Are endogenous retroviruses involved in human autoimmune disease? (1992)
http://www.ncbi.nlm.nih.gov/pubmed/1323968

From what I heard even thinking about exogenous retroviruses and hinting that not only animal diseases might be caused by them, is a career limiting move (CLM) over at the CDC and much parts of retrovirology in general – endogenous retroviruses seem safe. As a rule of thumb, exogenous retroviruses ONLY effect animals, HIV being the ONLY exception. An human disease that you can find in animals and might be caused by retroviruses? Uh, oh. An equal class of CLM is finding anything else than proof that human vaccines are anything other than perfectly safe.

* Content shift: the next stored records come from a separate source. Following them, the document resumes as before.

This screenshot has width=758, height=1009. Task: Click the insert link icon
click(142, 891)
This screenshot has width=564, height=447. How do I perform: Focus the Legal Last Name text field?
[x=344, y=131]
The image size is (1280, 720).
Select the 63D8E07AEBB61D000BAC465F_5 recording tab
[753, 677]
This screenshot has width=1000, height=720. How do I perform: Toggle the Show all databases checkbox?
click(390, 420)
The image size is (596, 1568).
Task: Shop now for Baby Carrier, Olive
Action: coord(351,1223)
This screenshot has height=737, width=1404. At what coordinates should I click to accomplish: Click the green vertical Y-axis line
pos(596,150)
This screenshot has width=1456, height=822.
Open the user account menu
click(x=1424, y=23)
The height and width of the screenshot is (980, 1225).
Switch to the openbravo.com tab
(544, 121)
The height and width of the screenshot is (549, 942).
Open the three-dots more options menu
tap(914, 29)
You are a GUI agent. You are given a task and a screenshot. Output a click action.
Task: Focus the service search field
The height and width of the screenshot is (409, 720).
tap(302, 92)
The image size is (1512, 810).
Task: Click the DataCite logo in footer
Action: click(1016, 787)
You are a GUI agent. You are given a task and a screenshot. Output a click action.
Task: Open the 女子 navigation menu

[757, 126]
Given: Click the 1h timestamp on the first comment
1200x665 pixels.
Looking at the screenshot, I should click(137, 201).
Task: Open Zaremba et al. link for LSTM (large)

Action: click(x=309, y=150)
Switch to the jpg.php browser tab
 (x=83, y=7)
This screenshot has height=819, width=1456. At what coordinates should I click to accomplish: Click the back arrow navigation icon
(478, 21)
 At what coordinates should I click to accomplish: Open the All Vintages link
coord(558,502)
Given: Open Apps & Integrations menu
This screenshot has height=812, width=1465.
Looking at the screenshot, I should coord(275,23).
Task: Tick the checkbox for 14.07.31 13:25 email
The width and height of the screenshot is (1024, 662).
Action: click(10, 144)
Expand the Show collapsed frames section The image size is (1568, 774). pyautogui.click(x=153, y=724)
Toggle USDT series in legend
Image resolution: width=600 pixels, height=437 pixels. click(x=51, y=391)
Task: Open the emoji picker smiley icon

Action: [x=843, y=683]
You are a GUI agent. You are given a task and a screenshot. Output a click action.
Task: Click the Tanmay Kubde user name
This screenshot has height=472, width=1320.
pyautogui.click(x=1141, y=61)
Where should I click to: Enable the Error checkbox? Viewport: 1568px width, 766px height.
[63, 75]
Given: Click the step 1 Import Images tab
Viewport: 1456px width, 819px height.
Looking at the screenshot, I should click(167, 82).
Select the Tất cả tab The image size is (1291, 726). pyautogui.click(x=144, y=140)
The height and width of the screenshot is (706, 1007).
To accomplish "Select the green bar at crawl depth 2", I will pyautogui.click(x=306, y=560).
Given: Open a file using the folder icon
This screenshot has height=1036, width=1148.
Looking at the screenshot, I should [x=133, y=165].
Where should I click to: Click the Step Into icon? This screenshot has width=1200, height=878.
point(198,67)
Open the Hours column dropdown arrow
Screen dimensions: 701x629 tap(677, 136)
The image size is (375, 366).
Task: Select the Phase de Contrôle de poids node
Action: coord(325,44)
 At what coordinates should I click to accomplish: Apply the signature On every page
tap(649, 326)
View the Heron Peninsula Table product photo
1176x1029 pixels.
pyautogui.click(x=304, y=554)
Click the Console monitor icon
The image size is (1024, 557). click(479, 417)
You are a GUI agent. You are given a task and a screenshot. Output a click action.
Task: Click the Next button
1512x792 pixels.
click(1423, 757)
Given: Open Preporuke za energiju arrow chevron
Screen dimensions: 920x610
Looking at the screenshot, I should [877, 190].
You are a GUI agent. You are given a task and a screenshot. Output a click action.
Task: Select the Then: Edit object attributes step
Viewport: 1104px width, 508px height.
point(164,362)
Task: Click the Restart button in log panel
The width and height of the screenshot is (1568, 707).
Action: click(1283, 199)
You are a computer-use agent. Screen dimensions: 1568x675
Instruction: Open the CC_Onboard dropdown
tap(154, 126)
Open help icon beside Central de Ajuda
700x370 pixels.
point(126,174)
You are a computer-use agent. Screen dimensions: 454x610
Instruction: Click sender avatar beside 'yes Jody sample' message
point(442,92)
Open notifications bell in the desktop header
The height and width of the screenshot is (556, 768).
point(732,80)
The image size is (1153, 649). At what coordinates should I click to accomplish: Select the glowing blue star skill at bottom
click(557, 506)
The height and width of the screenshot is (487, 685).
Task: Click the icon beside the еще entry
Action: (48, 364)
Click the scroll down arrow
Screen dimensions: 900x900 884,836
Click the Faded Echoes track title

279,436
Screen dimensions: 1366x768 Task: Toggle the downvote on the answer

What is telling from my point of view that whole fields of research into disease like cancer, autoimmune and MS seem to crawl along very very slow. Where are the advances in medicine and biology of the last thirty years? There is a perverse focus on molecular-biology, on presumed mitochondrial "malfunction", on genetic "defects", on one-pill-fixes, coupled with a perverse ignorance on all things environmental, be it nutrition, be it pathogens. Your genes are broken, your mitochondrias are malfunctional, your biochemestry is out of whack. Yeah right. What about "Nothing in biology makes sense except in the light of evolution"? What about the part were you can understand an organism only in the context of its environment? Where does it say that pathogens aren't evolving? We are being scared with swine/bird/dinosaur/squeaky duck/whatever flu, but about the chronic diseases people struggle with? Take it with some grains of salt (preferably sea salt), but this whole vaccine business is definitely un-paleoish.

Tony Mach

Susanna Heinze said...

I love this post! I was smiling the whole time.